Art people don’t usually fall victim to the simplicity – I think they are used to seeking the overlapping areas (otherwise known as gaps).

I was so interested to read Garnet’s reflections on his childhood in Saskatchewan and to think back to my own experiences of technology. I remember as a child growing up in Calgary in the 1970s feeling the basic stupid flotation of technology: technology was consumption based (Radio Shack),  alien, delicious, dissociative and liberating (yellow Sony Walkman), fragmenting or inconvenient (moving from LPs to cassettes to accomodate David Bowie and Duran Duran, and having an 8 track in the station wagon), or somehow dangerous and larger than myself in scientific function, magnitude and domain (the microwave oven).

= = = = = = =

__REQUIREMENT__.
Continue the reflection on childhood memories of technology in 1970s Calgary from the point where it stops.

__SUPPLIED MATERIAL__.
= = = = = = =

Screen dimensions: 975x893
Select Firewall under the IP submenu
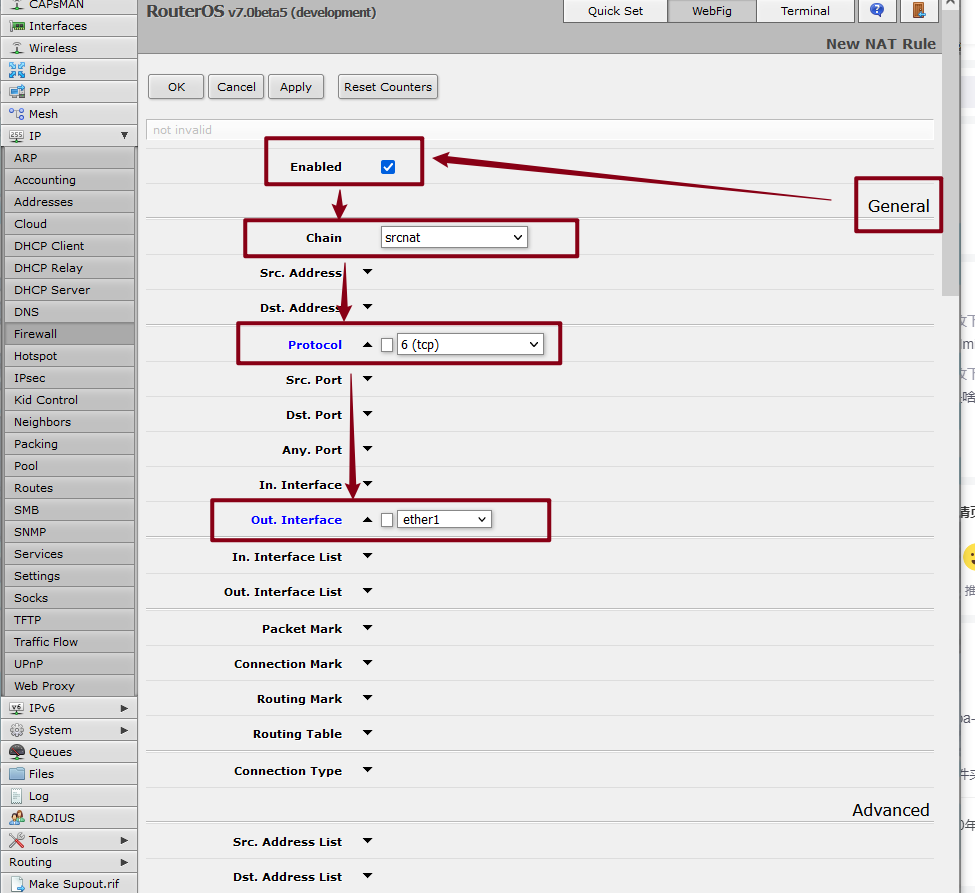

= = = = = = =

__REPLY TO THE TASK__.
My primary point of contact with personal communications technology was a princess telephone and a separate children’s line so my sister and I could speak late at night to boys. It didn’t change much from grade 6 until my first year of graduate school when I was given an email address as an automatic step in the registration process. I remember feeling very apathetic and not being able to imagine who I’d speak to using this mode, because no one I knew had an email address. When it became apparent that my friend in graduate school at Harvard was also given one, we began to communicate over email and we found that it was much more convenient than writing letters.  By the next year I’d also discovered this strange shell network function that I accessed using PINE, and through this I would connect for very long real-time textual conversations to my friends and professors, and the discussion was magical and confessional and the modes of discussion quite distinct from those of real life.

I never felt, through this progression, that technology was going to save us as a culture, but I suppose it must evolve alongside the idea of what it means to be saved, or lost, or anything else.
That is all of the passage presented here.